Şimdi 15 Temmuz darbe girişimini RTE nasıl kendi otokrasi inşa programı için kullandı ise, Demirel de 12 Mart darbesini ters yöne çevirmeyi başardı.

Demirel, Türkiye’nin görece en demokratik döneminde parlamentodaki 15 kişilik TİP grubuna tahammül edemedi; şimdi RTE nasıl HDP grubuna tahammül edemiyorsa.

Demirel ve Türkiye sağı, Kemalist mirası terk ettiğini açıklayan Ecevit’e de şans tanımadı. Milliyetçi Cepheyi kurarak (şimdiki Anayasa ittifakının öncülü) ülkeyi iç savaşa sürükledi, bu da militarizmin 1980 yılındaki darbe gerekçesi oldu.

Ecevit, sosyal demokrat oy tabanını bölerek, RTE’nin yüzde 20 oy ile İstanbul Belediye Başkanı olmasını sağladı. Aynı şey Ankara’da Karayalçın sayesinde yaşandı. Daha ’90’larda İslamistlere yerel iktidar olma şansı tanındı.
1999 yılında SHP’ye tahammül edemeyen Ecevit, kanlısı Devlet Bahçeli ile ortaklık kurmayı içine sindirdi. Ve 19 Aralık cezaevi kıyımını birlikte yürüttüler.

2002 yılında RTE’nin milletvekili olmasını CHP Lideri Deniz Baykal sağladı. 

Keşke bunu yapacağına Abdullah Türk’ü Kasrı Konca’da ziyaret etseydi. Bu ziyareti 15 yıl sonra 2017 yılında yapmayı akıl etti. Ama artık çok geçti.

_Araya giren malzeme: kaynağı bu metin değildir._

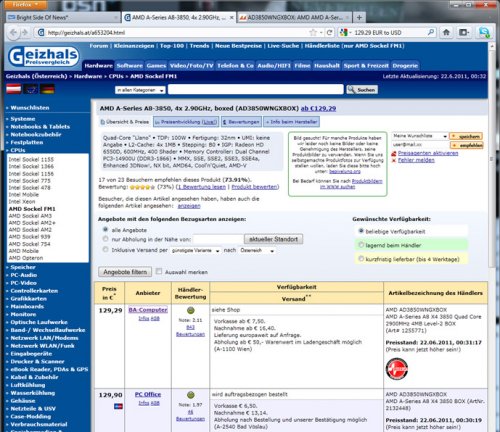The height and width of the screenshot is (432, 500).
Task: Open the BA Computer vendor link
Action: (148, 310)
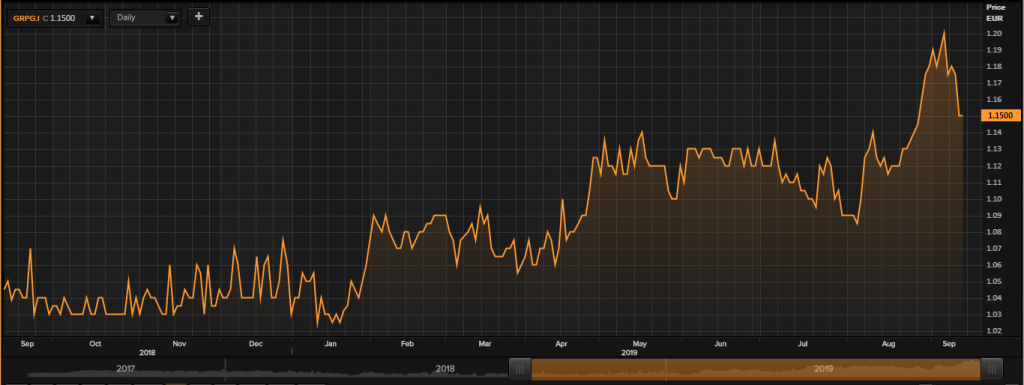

CHP lehine bir yorum: 1950 yılında en azından iktidarı terk etmeyi bildiler. 1958 yılında normal seçimler yapılsa, kaybetmemek için bir yıl önceye alınmasaydı, belki de ABD gibi bir sistem oturacaktı, Demokratlar ve Cumhuriyetçiler sırayla nöbete gelecekti. 

Sonuç olarak sistemin A ve B takımıydılar. Eski Teşkilatı Mahsusacı Bayar bunu başaramadı. Menderes ise bir havalara girmiş, İstanbul ve Ankara’nın imarı ile meşguldü (RTE gibi).

 Cumhuriyetin kurucusu atası Mim Kemal, ömrü vefa etmedi 15 yıl mutlak iktidarı elinde tuttu. (Aslında RTE’nin farklı bir ideoloji ile oynamaya soyunduğu rol.) İnönü 11 yıl sonra terk etmeyi kabul etti. Bayar 10 yıl sonra bırakmayı kabul etmediği için darbeyle gitti.

Demirel, parçalı olarak 14 yıl iktidarda kaldı ama ülkeyi darbeden darbeye, iç savaştan, kirli savaşa sürükledi. Kanlısı Ecevit’i başbakan bile yaptı bu amaçla. Şimdi RTE 15 yıldır iktidarda. Hedefi Kızıl Sultan’ın 40 yılı olmasa bile, yakını. Bunu nasıl başardığını anlamak istiyorsanız, tavsiyem, Baskın Oran’ın yeni çıkan, daha önce Agos dergisinde tefrika edilmiş olan, “Recep Tayyip Erdoğan’ın Yazılmamış Anıları”nı okumanız.

Baskın Hoca, 20 yıl önce çıkan “Kenan Evren’in Yazılmamış Anıları” adlı kitabı gibi T.C.’nin kaderini belirleyenlerin şifrelerini, trajikomik bir ahvalde deşifre ediyor.